When the rule was announced in late April, EPA Administrator Michael Regan said it would tackle climate change by cutting pollution and ensuring power companies make smart investments in reliable electricity.
In its own Supreme Court petition, one coal and mining group said that while carbon capture could be the technology of the future, right now it's only a “pipe(line) dream.” That group, NACCO Natural Resources Corporation, said no commercial plant has consistently captured 90% of carbon emissions and that there are no sequestration sites to store the carbon if it was possible to do so.
“EPA thought none of that mattered,” the group wrote in a brief before the court. “It read old D.C. Circuit caselaw to permit it to treat [federal emissions law] as a tool to force development of new technology."
"That is legally wrong," the group continued. "Since the Rule hinges on that misinterpretation, applicants are likely to succeed in vacating it.”
Industry groups and Republican states say the rule violated limits Congress set on the Clean Air Act, like the agency’s previous carbon-capping plan.
In 2022, the conservative supermajority threw out a power plant emissions regulation, finding that the policy posed a “major question” and therefore must be directly addressed by Congress.
The states and industry groups said the same logic applied to the EPA’s current rule.
“Addressing the same statute and same segment of power generation, this court saw EPA’s task as regulating the industry as it finds it — not remaking it by ‘direct[ing] existing sources to effectively cease to exist,’” West Virginia wrote.
The D.C. Circuit, however, disagreed. A three-judge panel found that the rule did not implicate the major questions doctrine in West Virginia v. EPA. The current challenge falls under the same name.
The National Mining Association and America’s Power, a coal advocacy group, said the court needed to correct the appeals court’s error. The groups said thousands of jobs would be lost if the rule was enforced.
“The D.C. Circuit misapplied this court’s caselaw when it concluded that Applicants’ members will not suffer irreparable harm during the pendency of this litigation,” the mining and coal groups wrote in a brief to the court.
They said that because the coal industry is capital-intensive, enforcing the rule even for a short time would result in a steep decline in coal demand.

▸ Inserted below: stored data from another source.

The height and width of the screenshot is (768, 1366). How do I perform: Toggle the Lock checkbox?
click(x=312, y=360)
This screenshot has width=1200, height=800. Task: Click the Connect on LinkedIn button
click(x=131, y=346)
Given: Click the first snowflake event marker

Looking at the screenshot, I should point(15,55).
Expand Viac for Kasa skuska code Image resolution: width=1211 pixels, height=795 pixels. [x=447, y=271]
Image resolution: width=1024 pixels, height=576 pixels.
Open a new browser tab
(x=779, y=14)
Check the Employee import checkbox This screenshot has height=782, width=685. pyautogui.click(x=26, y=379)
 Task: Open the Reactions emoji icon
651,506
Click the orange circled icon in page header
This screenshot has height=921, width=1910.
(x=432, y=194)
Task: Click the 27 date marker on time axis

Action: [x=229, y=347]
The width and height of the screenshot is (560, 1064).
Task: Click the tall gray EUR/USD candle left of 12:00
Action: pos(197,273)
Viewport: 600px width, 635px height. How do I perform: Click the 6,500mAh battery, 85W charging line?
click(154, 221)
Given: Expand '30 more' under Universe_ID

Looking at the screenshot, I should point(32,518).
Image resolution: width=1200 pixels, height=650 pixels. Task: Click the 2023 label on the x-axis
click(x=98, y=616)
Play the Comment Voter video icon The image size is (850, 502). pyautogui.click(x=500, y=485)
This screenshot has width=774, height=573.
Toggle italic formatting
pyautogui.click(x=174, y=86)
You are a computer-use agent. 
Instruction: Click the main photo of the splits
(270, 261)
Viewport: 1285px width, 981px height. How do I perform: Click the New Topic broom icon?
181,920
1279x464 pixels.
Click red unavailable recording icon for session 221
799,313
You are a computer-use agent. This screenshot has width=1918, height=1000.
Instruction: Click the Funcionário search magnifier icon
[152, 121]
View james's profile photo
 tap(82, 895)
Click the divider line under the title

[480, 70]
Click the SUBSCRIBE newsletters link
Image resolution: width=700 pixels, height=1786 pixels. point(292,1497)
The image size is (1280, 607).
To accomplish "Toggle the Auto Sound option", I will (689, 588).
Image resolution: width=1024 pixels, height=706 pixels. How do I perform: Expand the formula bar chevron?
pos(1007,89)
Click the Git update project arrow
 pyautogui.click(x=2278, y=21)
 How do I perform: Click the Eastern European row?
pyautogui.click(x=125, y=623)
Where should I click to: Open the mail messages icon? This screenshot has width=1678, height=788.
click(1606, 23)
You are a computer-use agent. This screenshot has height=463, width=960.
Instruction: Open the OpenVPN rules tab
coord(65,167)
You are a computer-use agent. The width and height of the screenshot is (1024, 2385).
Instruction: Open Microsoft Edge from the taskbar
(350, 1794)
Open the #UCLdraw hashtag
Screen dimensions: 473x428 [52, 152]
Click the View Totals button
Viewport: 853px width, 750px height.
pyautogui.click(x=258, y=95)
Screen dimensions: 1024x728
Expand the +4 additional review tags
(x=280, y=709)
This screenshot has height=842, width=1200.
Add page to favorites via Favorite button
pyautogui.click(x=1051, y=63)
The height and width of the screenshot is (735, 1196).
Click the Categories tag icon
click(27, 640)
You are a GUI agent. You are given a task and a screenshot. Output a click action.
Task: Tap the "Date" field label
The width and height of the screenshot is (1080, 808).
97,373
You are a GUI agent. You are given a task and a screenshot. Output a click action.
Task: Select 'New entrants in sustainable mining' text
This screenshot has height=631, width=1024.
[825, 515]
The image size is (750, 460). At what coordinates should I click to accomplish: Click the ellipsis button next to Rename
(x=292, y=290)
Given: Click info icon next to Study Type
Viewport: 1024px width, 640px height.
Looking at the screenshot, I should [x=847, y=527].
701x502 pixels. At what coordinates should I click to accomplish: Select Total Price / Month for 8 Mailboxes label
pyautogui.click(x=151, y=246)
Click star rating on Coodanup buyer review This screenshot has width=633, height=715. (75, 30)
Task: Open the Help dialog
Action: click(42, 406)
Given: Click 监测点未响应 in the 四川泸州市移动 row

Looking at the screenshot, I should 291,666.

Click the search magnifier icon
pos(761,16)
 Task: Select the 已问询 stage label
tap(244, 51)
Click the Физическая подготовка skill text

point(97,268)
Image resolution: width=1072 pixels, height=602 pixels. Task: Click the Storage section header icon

The National Rural Electric Cooperative Association — which represents nearly 900 electric businesses, public power districts and public utility districts — said the rule assumes power plants would start working toward compliance now even though the rule does not take effect until the fall. But without the necessary technology, they said plants would be forced to shut down.
"Forced shutdowns will slash electric reliability across the country and impose other enormous, 'nonrecoverable' compliance costs," the electric group wrote in their brief. "Multiple NRECA members face costs of $10 billion or more each."
Those costs come from replacing power to offset the electricity supply the rule eliminates, buying new power, building new units or buying new equipment to retrofit existing units.
Unless the court intervenes, the rule is set to take effect on Nov. 8.